§ **Source document**:
# # # # #

Cervical cancer is caused by the human papilloma virus, known as HPV–the most commonly sexually transmitted viral infection in the US today. Most of the 40 different strains of HPV that infect the lower genital tract (cervix, vagina, vulva, and anus) cause no symptoms at all. However, two types of the virus (HPV 6 and HPV 11) cause genital warts and precancer (called dysplasia) of the genitals. These two types are almost never associated with cancer. Two other types of the virus (HPV 16 & HPV 18) are found in 70 to 80% of all cervical cancers. The viruses are transmitted through unprotected sexual intercourse. Sexually active women who have multiple sex partners or who smoke further increase their risk of developing cervical cancer.

The new vaccine is designed to prevent cervical cancer by stimulating the body’s immune system to make antibodies that will prevent the virus from infecting the woman. Unlike many vaccines that may contain live or killed virus particles, the HPV vaccine does not contain any genetic material responsible for creating warts, dysplasia or cancer. Instead, the HPV virus is made up of the outer protein coat (cover) of the HPV virus. This cover tricks the immune system and causes it to make antibodies that protect the patient from infection. Because the vaccine contains none of the harmful viral genetic material, the vaccine is quite safe to administer to patients.

# # # # #

§ **Brief 1**: Which two types of HPV does the passage on cervical cancer and the HPV vaccine say are found in 70 to 80% of all cervical cancers?
§ **Brief 2**: Pick up the passage on cervical cancer and the HPV vaccine after its final sentence and keep writing it.

§ **Supplied material**:
# # # # #

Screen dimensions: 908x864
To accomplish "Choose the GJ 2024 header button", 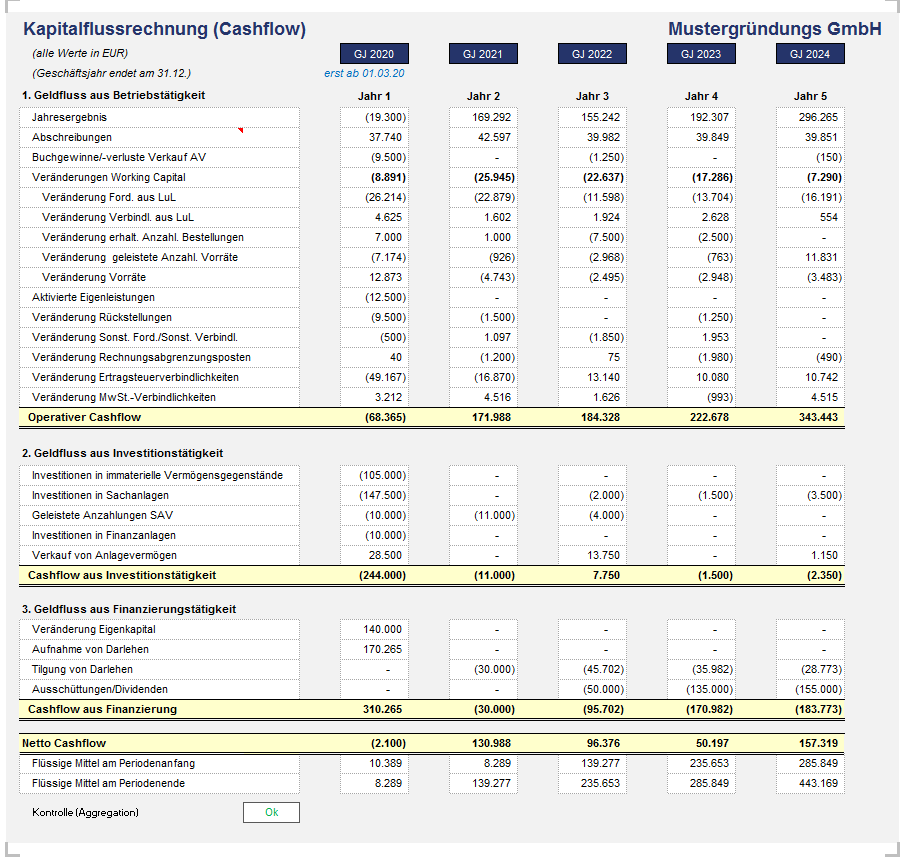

# # # # #

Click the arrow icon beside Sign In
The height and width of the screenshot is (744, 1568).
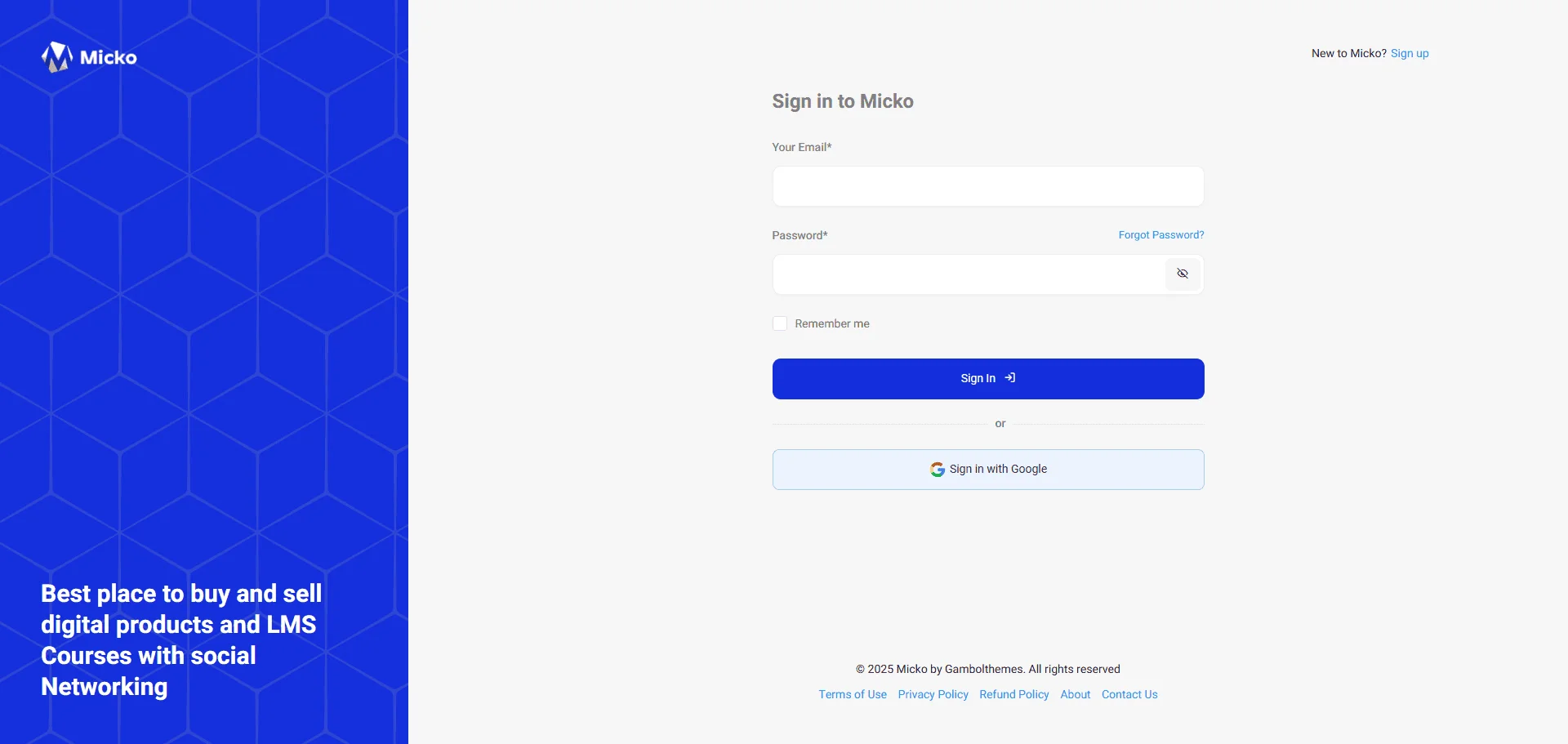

# # # # #

§ **Expected output 1**: HPV 16 and HPV 18.

§ **Expected output 2**:
The FDA recently approved the first commercially available HPV vaccine for use in humans, based on several clinical studies that demonstrate the effectiveness of this preventative vaccine. In those studies, the HPV vaccine was shown to be 90 to 100% effective in preventing the transmission of HPV infection and the development of pre–cancer. Currently, the vaccine is recommended for all girls between the ages of 11 and 12. It is administered as a three–shot series: an initial injection followed by injections one month and six months later. There is evidence that the vaccine may be effective in women up to age 26. Information on vaccinating boys or men is still in review, but appears to be effective.

The results from these studies are exciting. The vaccine appears to be safe, well tolerated, and effective in preventing HPV infection. While the duration of protection from the vaccine still needs further evaluation, HPV vaccines are an important strategy for disease prevention. This major medical advancement is an exciting new complement to patient education, screening with Pap smears and other lifestyle changes in the battle against genital warts, cervical dysplasia, and cervical cancer.